Ubiegłej niedzieli w godzinach porannych policjanci z komisariatu w Radzyminie zostali telefonicznie powiadomieni o rannej osobie znajdującej się w opuszczonym budynku. Niezwłocznie udali się we wskazane miejsce, gdzie znaleźli zakrwawionego mężczyznę bez oznak funkcji życiowych. Wezwany na miejsce lekarz stwierdził zgon osoby. Podejrzewając, że mógł paść ofiarą przestępstwa funkcjonariusze wezwali grupę dochodzeniowo – śledczą i prokuratora.
Ślady ujawnione na miejscu zdarzenia wskazywały, że poszkodowany mógł zginąć od zadanych w głowę kilku uderzeń butelką i innymi twardymi przedmiotami. Szybkie i sprawne działania miejscowych policjantów i kryminalnych wołomińskiej komendy pozwoliły na wytypowanie osoby podejrzanej o dokonanie tego czynu. Kilka godzin później zatrzymali 21-letniego Janusza R.

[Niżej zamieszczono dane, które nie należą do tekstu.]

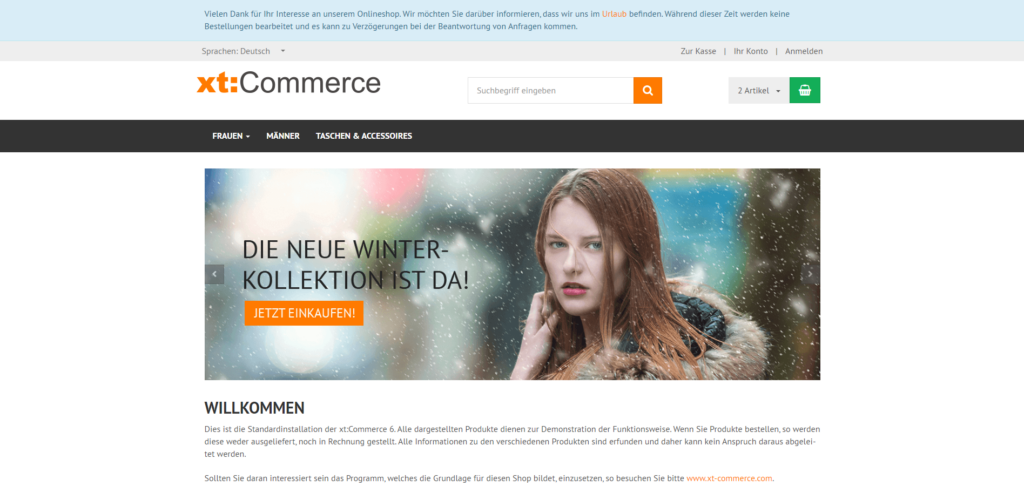Expand the Sprachen Deutsch language dropdown

click(244, 51)
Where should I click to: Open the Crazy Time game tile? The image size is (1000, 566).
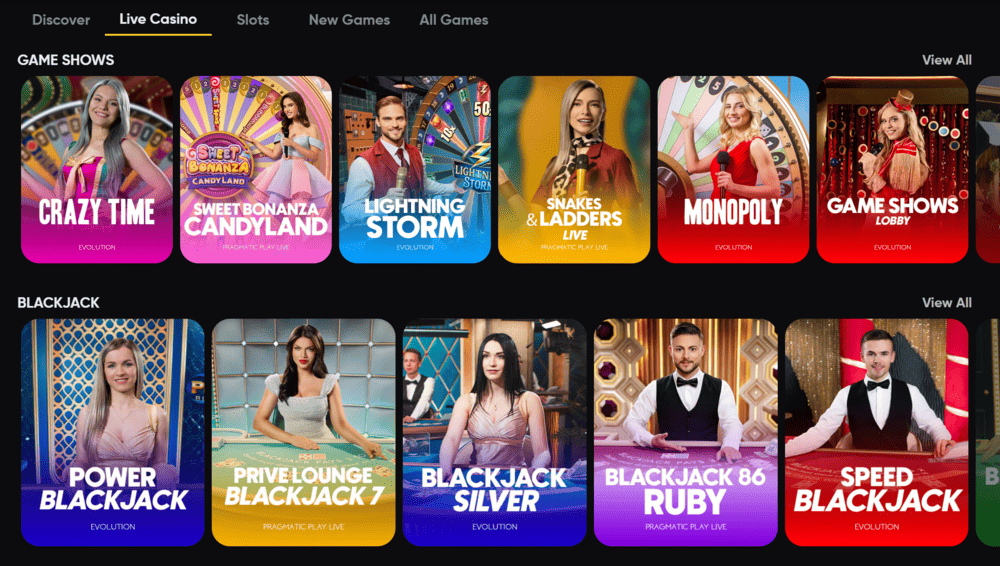click(x=97, y=170)
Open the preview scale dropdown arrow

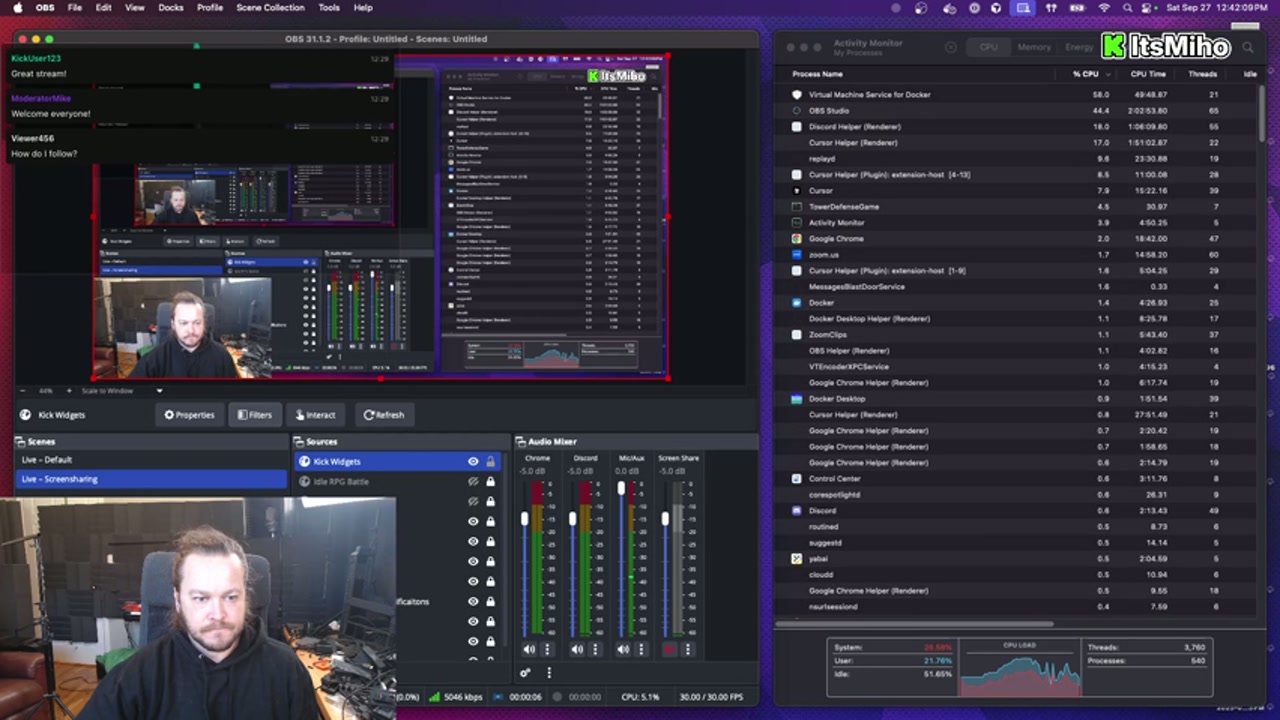click(159, 391)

Analiza zebranych materiałów oraz przesłuchanie podejrzewanego mężczyzny pozwoliły funkcjonariuszom odtworzyć przebieg wydarzeń, które zakończyły się nieporozumieniem i śmiercią jednego z uczestników spotkania przy alkoholu.
Janusz R. usłyszał w Prokuraturze Rejonowej w Wołominie zarzut pozbawienia życia 40-latka. Decyzją miejscowego sądu został też tymczasowo aresztowany na okres najbliższych 3-miesięcy. Teraz może mu grozić kara nawet dożywotniego pozbawienia wolności.